Chinese Foreign Ministry spokesperson Wang Wenbin told reporters Thursday that “all parties had an in-depth exchange of views and reached broad consensus on such issues as the current situation in Afghanistan, counter-terrorism and anti-narcotics security and humanitarian assistance to Afghanistan.”
“They stressed the importance of respecting Afghanistan’s independence, sovereignty and territorial integrity and upholding the ‘Afghan-owned and Afghan-led’ principle, called on the country to establish a broad-based and inclusive political structure, implement moderate and prudent domestic and foreign policies, respect the basic rights of ethnic minorities, women and children, take concrete measures to fight all forms of terrorist forces and adopt friendly policies toward its neighbors,” Wang said.
And while China promoted its growing regional ties, Jadoon argued ISIS too was actively seeking to advertise a widening array of militants within its ranks, and said that the inclusion of ethnic minorities in recent attacks had a domestic message as well.
“This is ISK’s way of signaling to its potential audiences its commitment to its transnational agenda,” she said, “and also its ability to absorb/attract militants of different backgrounds, and also from other groups.”
This expanding lineup of foes is concerning to Beijing, according to Raffaello Pantucci, who serves as senior fellow at the S. Rajaratnam School of International Studies’ International Centre for Political Violence and Terrorism Research in Singapore and senior associate fellow at the Royal United Services Institute for Defence and Security Studies in London.
“I think the Chinese are probably very worried about this because increasingly across the region they’re being targeted,” Pantucci said in response to a question posed by Newsweek during a Twitter Spaces conversation on the effects of the Taliban’s takeover on China’s approach to Central Asia.

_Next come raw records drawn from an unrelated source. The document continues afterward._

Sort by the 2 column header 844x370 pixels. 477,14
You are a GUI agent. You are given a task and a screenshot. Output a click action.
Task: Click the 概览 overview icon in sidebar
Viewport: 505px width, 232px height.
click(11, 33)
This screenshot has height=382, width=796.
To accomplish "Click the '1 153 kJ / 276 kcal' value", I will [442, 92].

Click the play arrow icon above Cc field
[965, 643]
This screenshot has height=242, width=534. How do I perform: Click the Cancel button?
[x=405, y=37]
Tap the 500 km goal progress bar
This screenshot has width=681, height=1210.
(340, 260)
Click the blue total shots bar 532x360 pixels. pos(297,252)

“And we may say, ‘Oh that’s always been happening,'” he added. “It hasn’t really.”
Pantucci points to a history of sporadic attacks that hurt Chinese nationals and interests launched by separatist and Islamist groups, some of whom appeared not to target China specifically.
Rather, historically, he said, “the targets are the Westerners, the evil Westerners who are supporting sort of oppressive regimes.”

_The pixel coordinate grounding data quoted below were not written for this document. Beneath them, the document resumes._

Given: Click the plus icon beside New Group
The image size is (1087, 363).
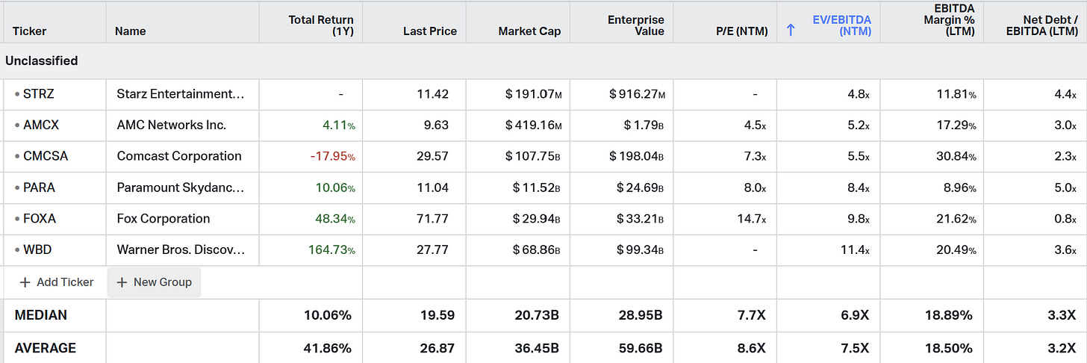Looking at the screenshot, I should (122, 282).
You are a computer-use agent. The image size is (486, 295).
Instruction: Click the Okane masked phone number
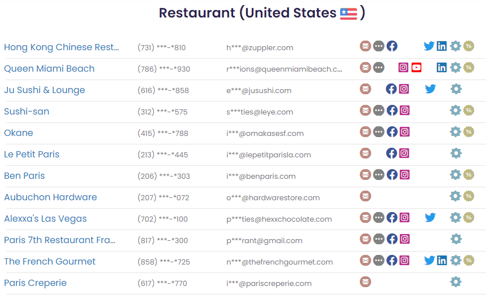pyautogui.click(x=163, y=134)
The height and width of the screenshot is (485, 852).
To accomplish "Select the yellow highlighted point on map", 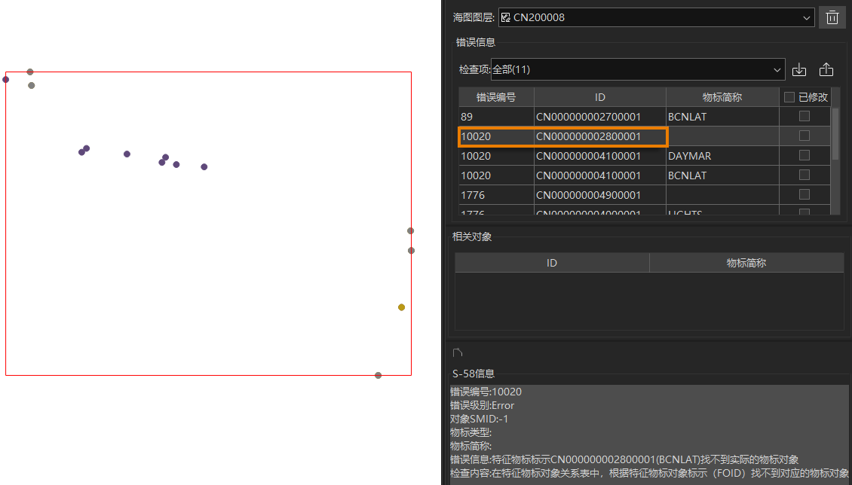I will pyautogui.click(x=401, y=307).
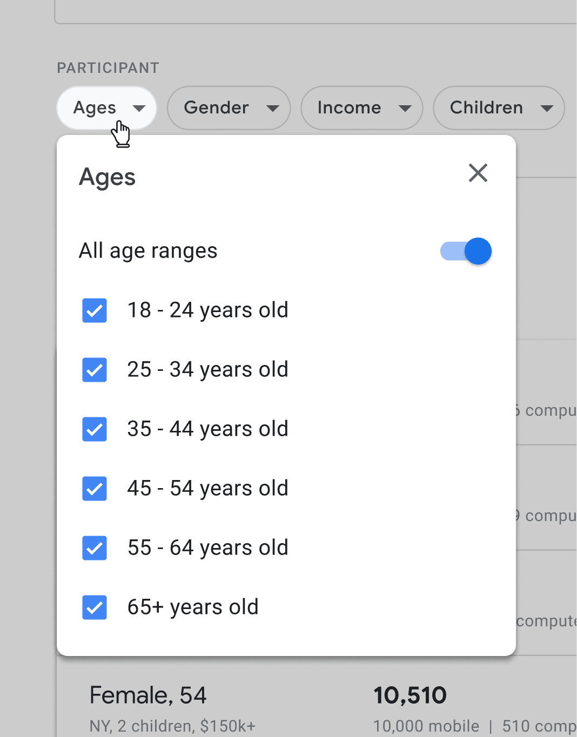Open the Income filter dropdown
Viewport: 577px width, 737px height.
tap(361, 108)
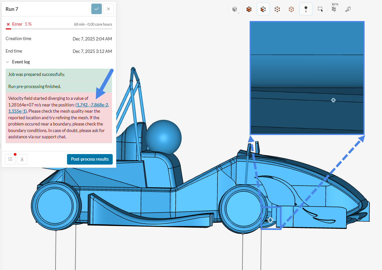Image resolution: width=382 pixels, height=270 pixels.
Task: Download the run results
Action: tap(22, 159)
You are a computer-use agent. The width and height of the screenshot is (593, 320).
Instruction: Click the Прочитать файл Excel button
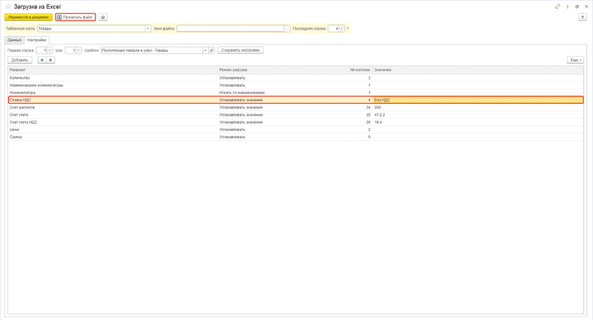(75, 17)
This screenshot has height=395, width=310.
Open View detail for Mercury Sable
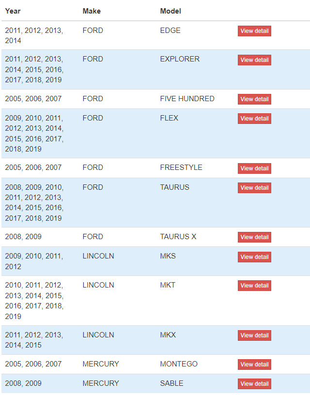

And now these groups are proliferating.
“There’s a broader range of groups that are kind of against the state, or militants, or ISIS-type terrorists, others are separatists in different regions where the Chinese have increasing influence,” Pantucci said. “They’re all kind of turning on China, and they’re talking about China as a target specifically.”
At the same time, he said ISIS aims to “peel off” members of the predominantly Pashtun Taliban by forcing the group to choose between catering to more disruptive elements with separatist agendas or risk being viewed as puppets of China, or Iran, Pakistan, Russia or other regional powers. Official and non-official ISIS outlets began threatening China years ago, and have more recently mocked the Taliban’s warm embrace of Beijing, hoping to stir dissent within its ranks.
And while others feel the heat, the issue may be most pronounced for China, as it assumes the role of the premier power in the region.
“I think that’s the kind of thing that’s been building for some time, and I think this is going to be a bigger problem for China going forward,” Pantucci said, “as they kind of replace the United States as the big power in the neighborhood.”
“No one likes the big guy, right?” he added.